One of the traits that is common to being your authentic self is honesty. Just as you did when you were a child, you say what you want to and have no interest in holding back the truth to spare someones feelings or to make yourself look better.
There is of course a consequence of being truthful. Most people do not want to hear the truth, and would much prefer to be lied to if it makes them feel better about themselves. So it is not unusual that being authentic can lose you friends.
A self realized person will recognise when someone asks a question simply to bolster their ego, and by being honest, they are forced to see themselves from a different perspective. Many will just think of you as unkind, but some will self reflect.
It isn’t however, just in speech that honesty is maintained. Let me expand on this…
There are many “so called” spiritual people that act as if nothing bothers them. They can not be angry because they are above that emotion somehow. They may come off as superior to people who do not know better, but in fact this is just another ego trap. There is no freedom in holding back your feelings or ignoring some unpleasant circumstance that is happening in the moment. You are still trapped by your need to look “holy” or spiritual above all else.
These spiritual leaders may have many followers and place themselves above them, leading them further and further away from their true selves.
The truth in non-duality teaching is that there is no hierarchy. We are all the same awareness being expressed in human form. A self realized person sees themselves in everyone, and if you are open to it, you can see yourself in them as well.
You may have heard the terms “not personal”. This simply means that the true self is not the personal self you may think yourself to be. It is prior to your development and conditioning, much like a small child is, but since it is expressed in human form, it feels emotions rather than denying them. It allows them, just as it allows everything. Anger, grief, joy all appear in us as humans, but unlike those who think of themselves as separate beings, the backdrop of the authentic self lives in the foreground. Anger appears, and honesty and truth responds. Grief appears, but in the knowing that the true self lives beyond physical death, it may not last.
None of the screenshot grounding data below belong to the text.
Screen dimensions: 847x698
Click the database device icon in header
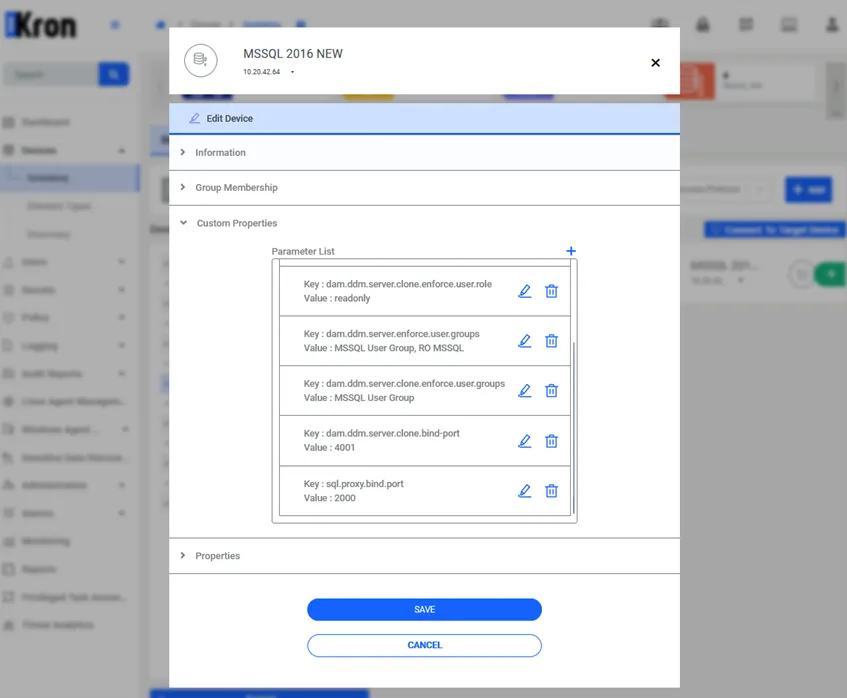pyautogui.click(x=200, y=61)
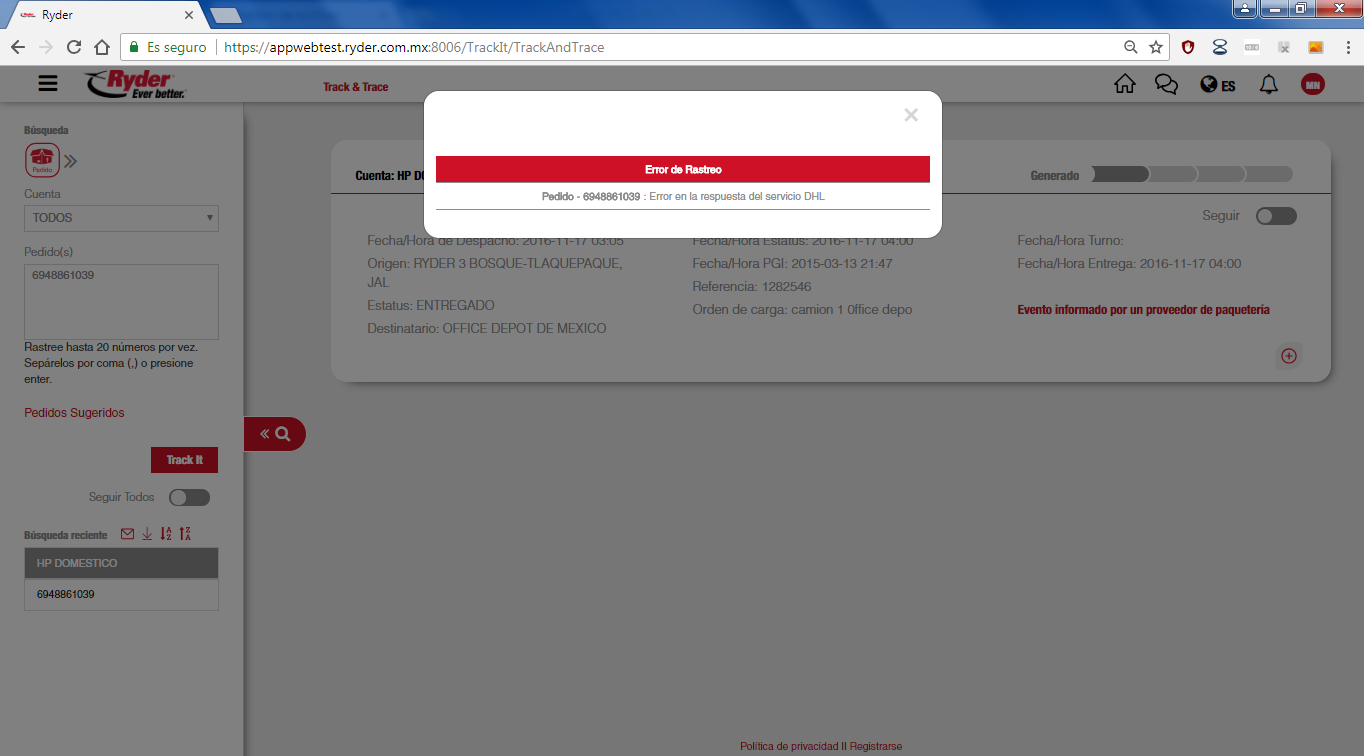Viewport: 1364px width, 756px height.
Task: Close the Error de Rastreo dialog
Action: [910, 115]
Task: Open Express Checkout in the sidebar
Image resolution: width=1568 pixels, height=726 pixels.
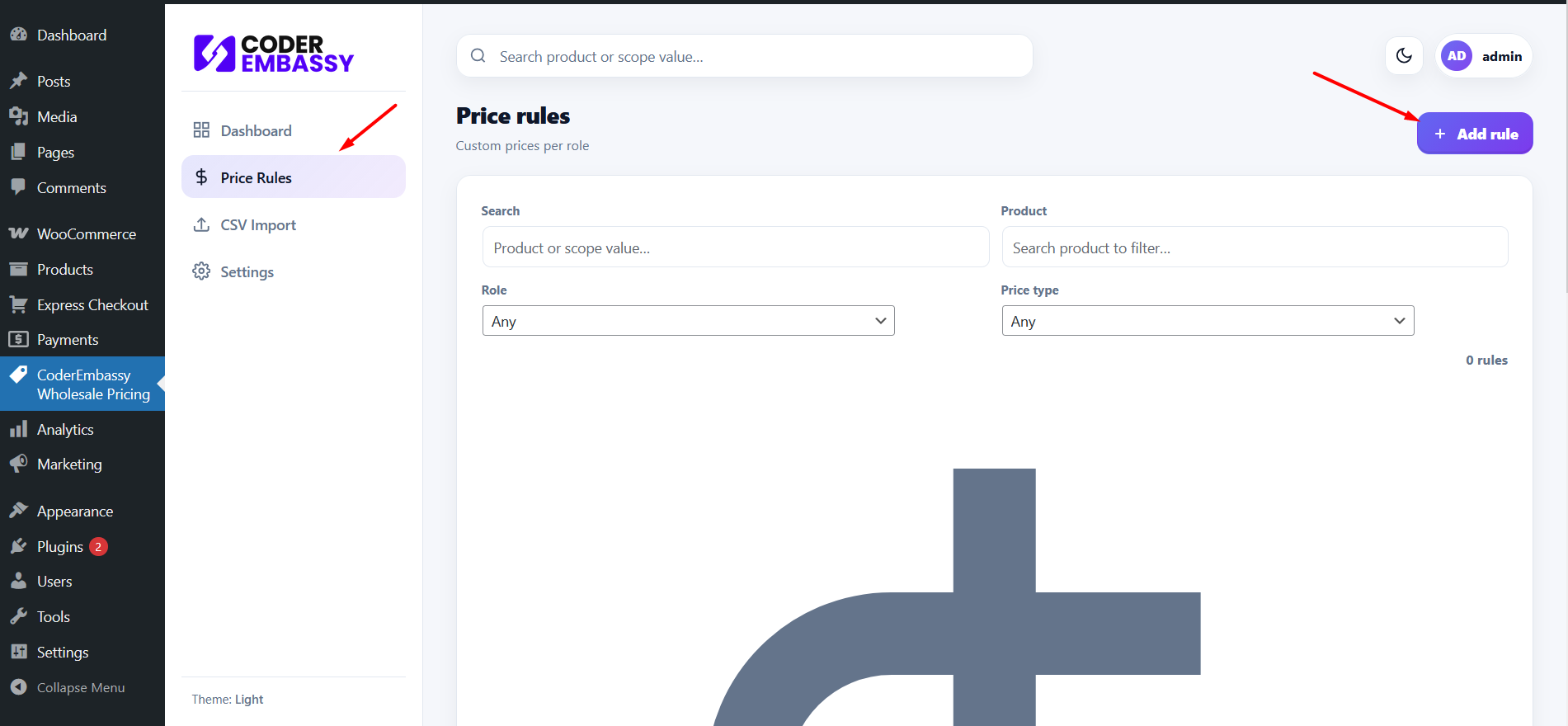Action: pos(92,304)
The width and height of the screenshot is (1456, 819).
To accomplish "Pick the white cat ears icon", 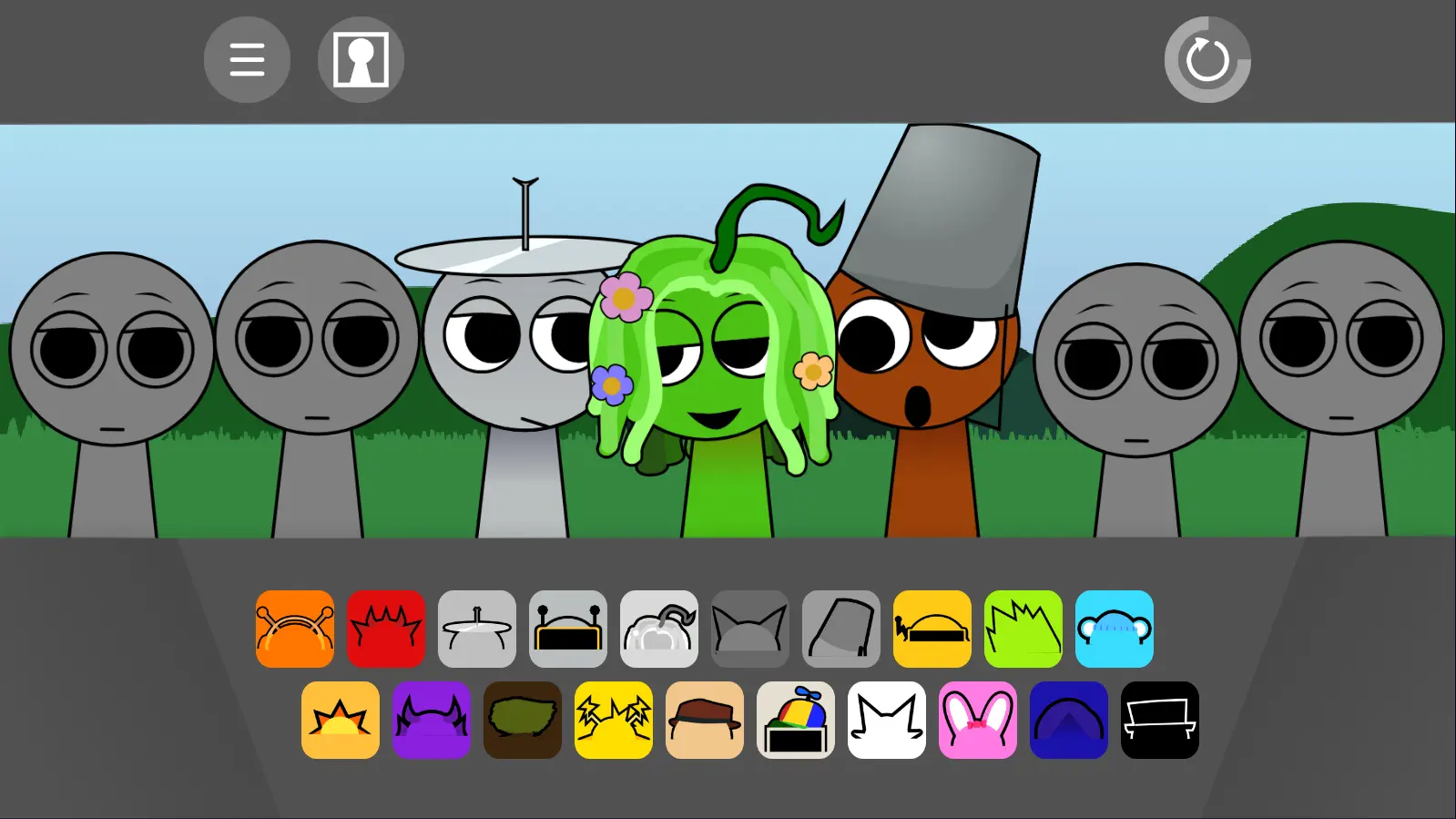I will [x=887, y=720].
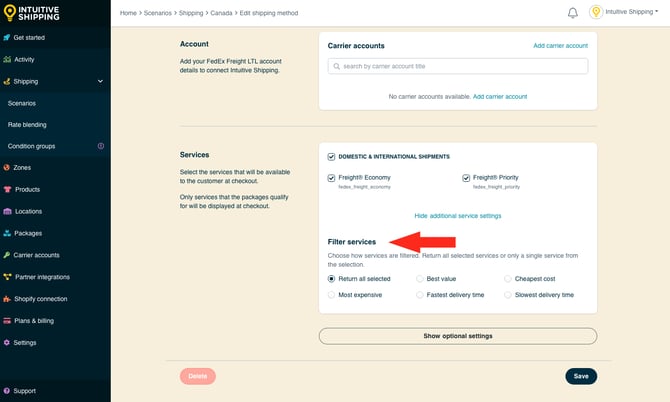Collapse the Shipping sidebar section
This screenshot has width=670, height=402.
point(100,81)
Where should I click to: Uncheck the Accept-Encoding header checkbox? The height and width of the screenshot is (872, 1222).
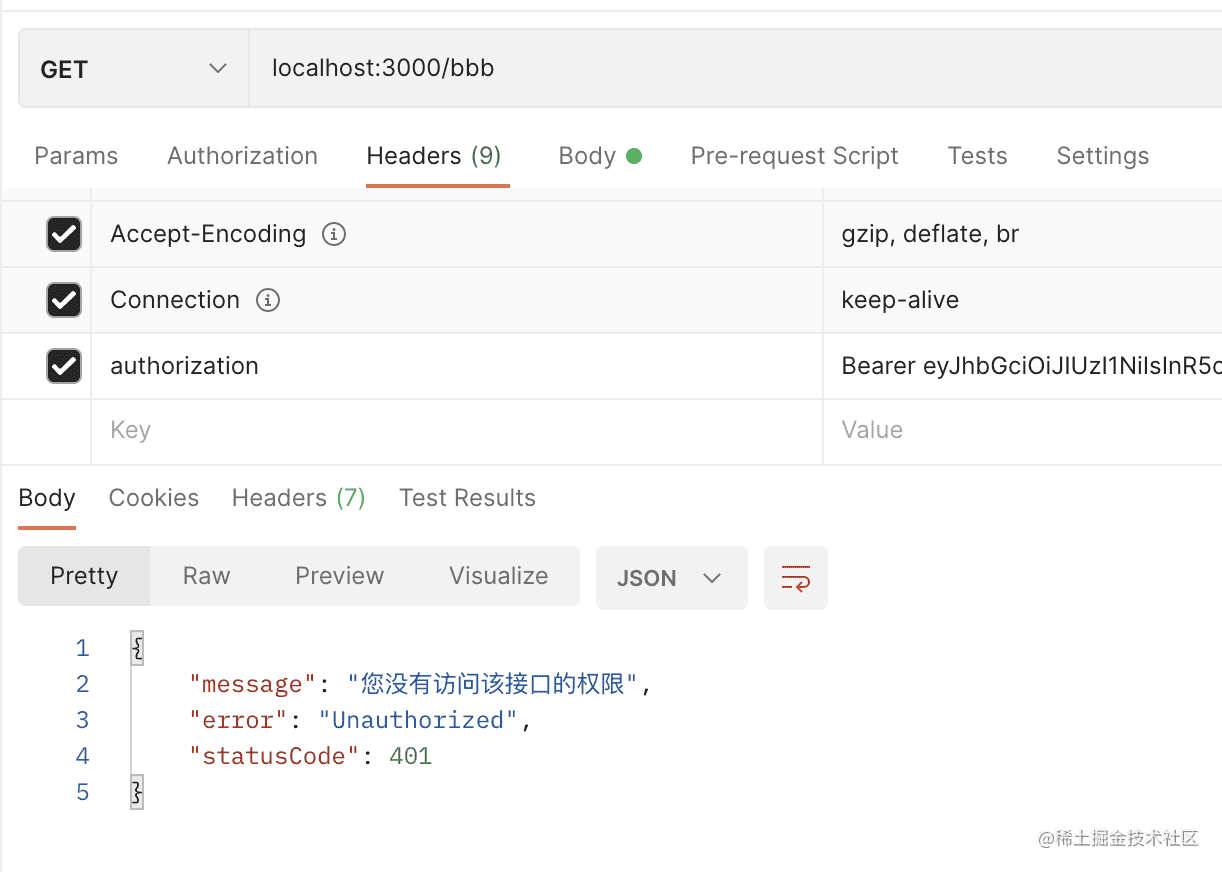click(x=64, y=234)
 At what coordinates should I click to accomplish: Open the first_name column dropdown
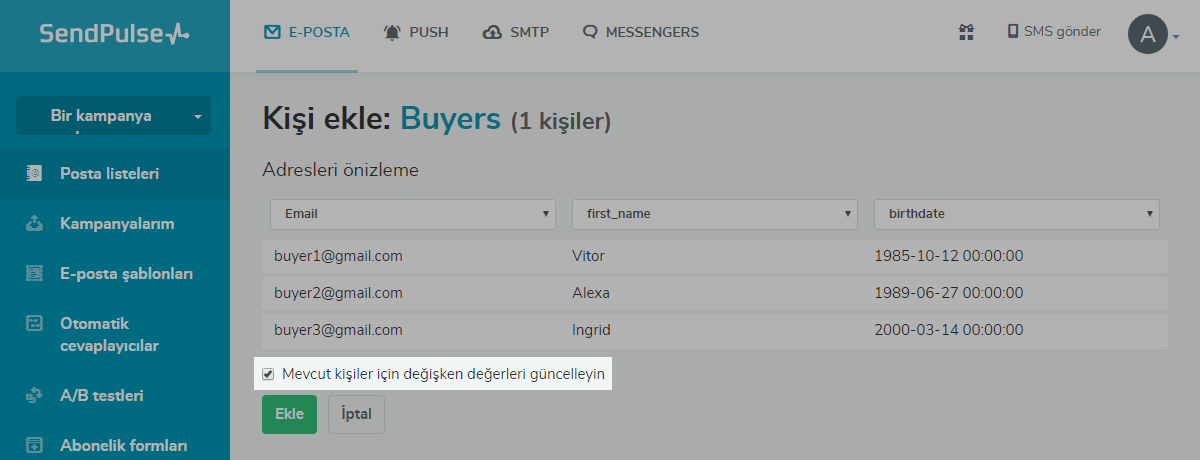point(714,214)
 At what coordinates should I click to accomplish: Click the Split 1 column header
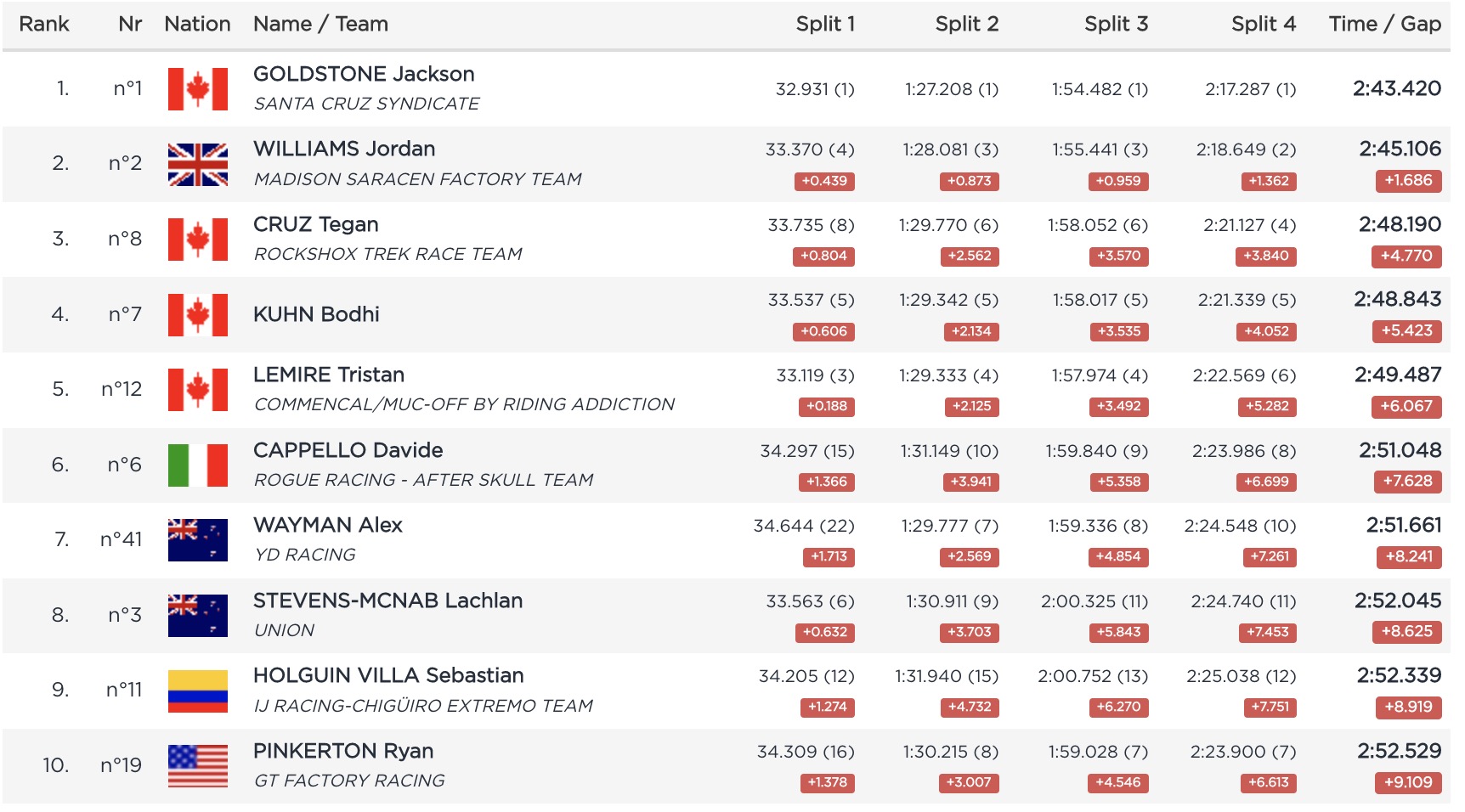(824, 24)
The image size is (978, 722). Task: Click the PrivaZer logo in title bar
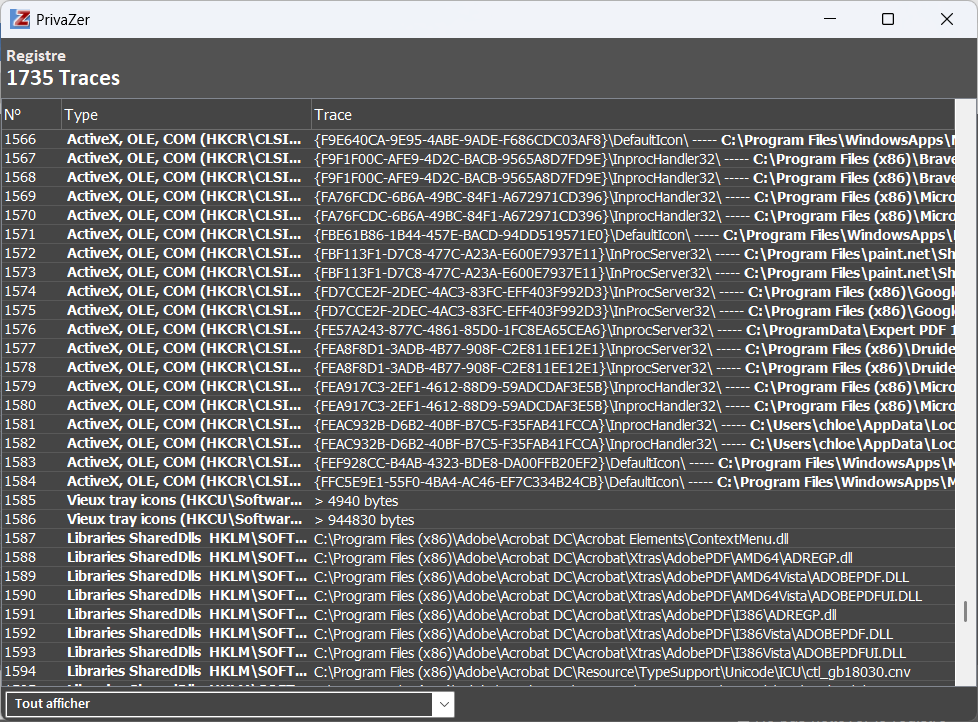pyautogui.click(x=19, y=19)
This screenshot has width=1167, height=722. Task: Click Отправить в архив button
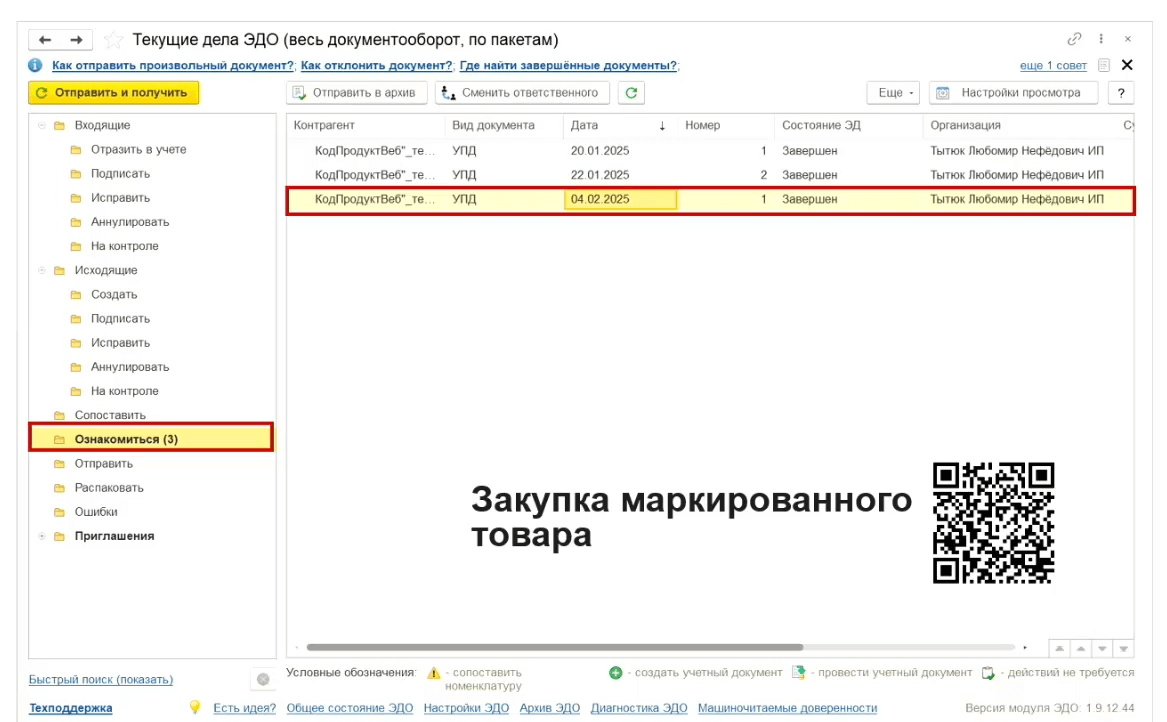click(358, 93)
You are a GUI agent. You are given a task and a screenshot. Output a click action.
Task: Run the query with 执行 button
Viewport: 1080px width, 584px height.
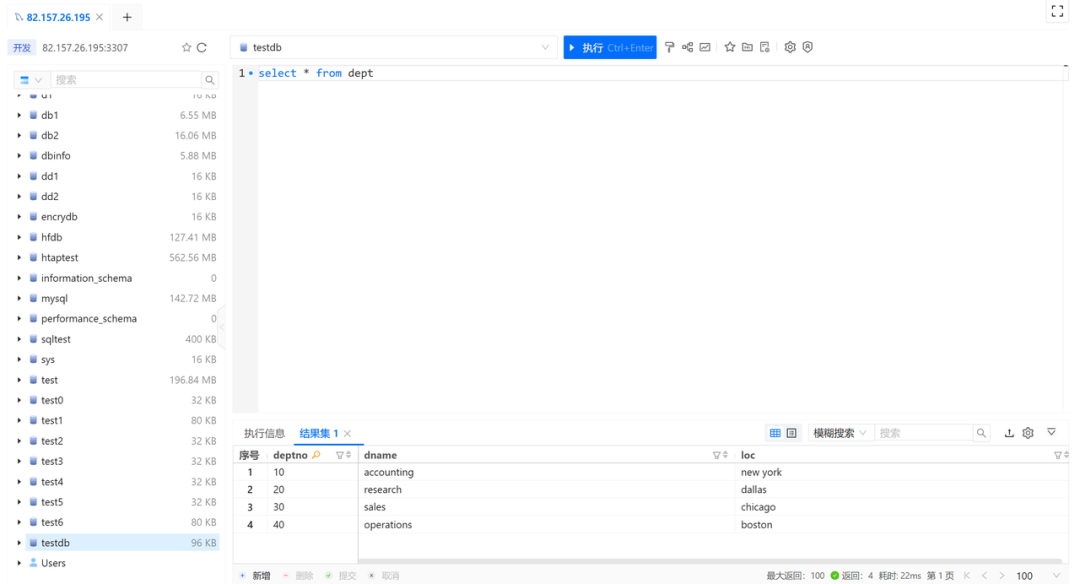click(x=610, y=47)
Things that happen in life are no longer taken personally. The don’t reflect who you are. They have no bearing on how you view yourself or anyone else. This is why the authentic self doesn’t experience suffering. If the person you think you are doesn’t actually exist except in your mind, then who is suffering? Besides suffering physically, all of our other suffering (fear, anxiety, depression) is due to thinking and reflecting these things back onto the separate self. Why is this happening? Why did this happen to me? These are not relevent questions to the self realized.
I remember a story one of my spiritual teachers told. She was a child, and her grandmother had passed away. After the funeral she went outside and was joyously running through the sprinklers. Her parents scolded her, and this was the beginning of her conditioning. You act a certain way in certain circumstances.
So it is not unusual to see childlike qualities in a self realized person. They return to some of the creative things they did and loved as a child.
Picasso once said that it has taken his entire life to learn how to paint as a child.
Be childlike. Be honest and enjoy the blessing that this life is!